Let $E$ be a Banach space and $T:E\to E$ be a bounded linear operator. Denote $E^*$ a dual space of $E,$ that is, the space of all bounded linear functional $e^*:E\to\mathbb{R}.$
It is well known that if $T:E\to E$ is a bounded linear operator, then there exists a bounded linear operator $T^*:E^*\to E^*$ such that for all $e^*\in E^*$ and $e\in E,$ $$\langle Te^*,e \rangle = \langle e^*,Se\rangle.$$ In most literature, $T^*$ is called adjoint operator of $T.$
I would like to know its converse, that is,
Question: Given a bounded linear operator $T:E^*\to E^*,$ does there exist bounded linear operator $S:E\to E$ such that for all $e\in E$ and $e^*\in E^*,$ $$\langle Te^*,e \rangle = \langle e^*,Se\rangle?$$
If $T:E^*\to E^*$ is assumed to be weak$^*$-to-weak$^*$ continuous, then the question has positive answer.
What happens if we remove weak$^*$-to-weak$^*$ continuity?
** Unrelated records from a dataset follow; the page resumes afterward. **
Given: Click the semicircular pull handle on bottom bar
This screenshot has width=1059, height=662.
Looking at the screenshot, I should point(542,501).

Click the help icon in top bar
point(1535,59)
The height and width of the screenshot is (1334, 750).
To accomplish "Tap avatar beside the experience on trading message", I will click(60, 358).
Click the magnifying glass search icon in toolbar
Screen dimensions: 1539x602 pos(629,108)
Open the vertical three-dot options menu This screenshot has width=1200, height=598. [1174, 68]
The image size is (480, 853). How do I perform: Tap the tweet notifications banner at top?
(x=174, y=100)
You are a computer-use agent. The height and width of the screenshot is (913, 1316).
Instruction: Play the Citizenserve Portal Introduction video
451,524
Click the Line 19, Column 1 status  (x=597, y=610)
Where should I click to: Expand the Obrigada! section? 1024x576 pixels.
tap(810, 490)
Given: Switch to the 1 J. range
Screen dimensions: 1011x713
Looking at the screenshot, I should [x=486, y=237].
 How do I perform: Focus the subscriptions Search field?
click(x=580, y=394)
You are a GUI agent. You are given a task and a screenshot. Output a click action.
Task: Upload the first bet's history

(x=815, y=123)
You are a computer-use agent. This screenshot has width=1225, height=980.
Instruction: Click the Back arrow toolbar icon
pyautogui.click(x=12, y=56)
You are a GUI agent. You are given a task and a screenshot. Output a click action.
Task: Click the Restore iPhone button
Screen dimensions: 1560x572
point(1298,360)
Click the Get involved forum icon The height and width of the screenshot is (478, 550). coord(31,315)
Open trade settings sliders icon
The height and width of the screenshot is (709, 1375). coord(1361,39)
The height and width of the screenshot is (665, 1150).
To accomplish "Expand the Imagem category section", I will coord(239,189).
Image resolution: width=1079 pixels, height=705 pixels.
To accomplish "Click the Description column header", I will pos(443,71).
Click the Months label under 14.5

Is the answer still positive?
Let $T\in L(X,Y)$ (linear and bounded, $X,Y$ normed spaces). We can show that $$T^{**}\circ J_{X}=J_{Y}\circ T,$$ with $J_X$ the natural embedding from $X$ to $X^{**}$ via $(J_X x)(x^*)=x^*(x)$.
Back to your case: If $E$ is reflexive, then $S=J_{E}^{-1}\circ T^*\circ J_{E}$. With this you have that $T=S^*$ and so $$\langle Te^*,e\rangle=\langle S^*e^*,e\rangle=\langle e^*,Se\rangle.$$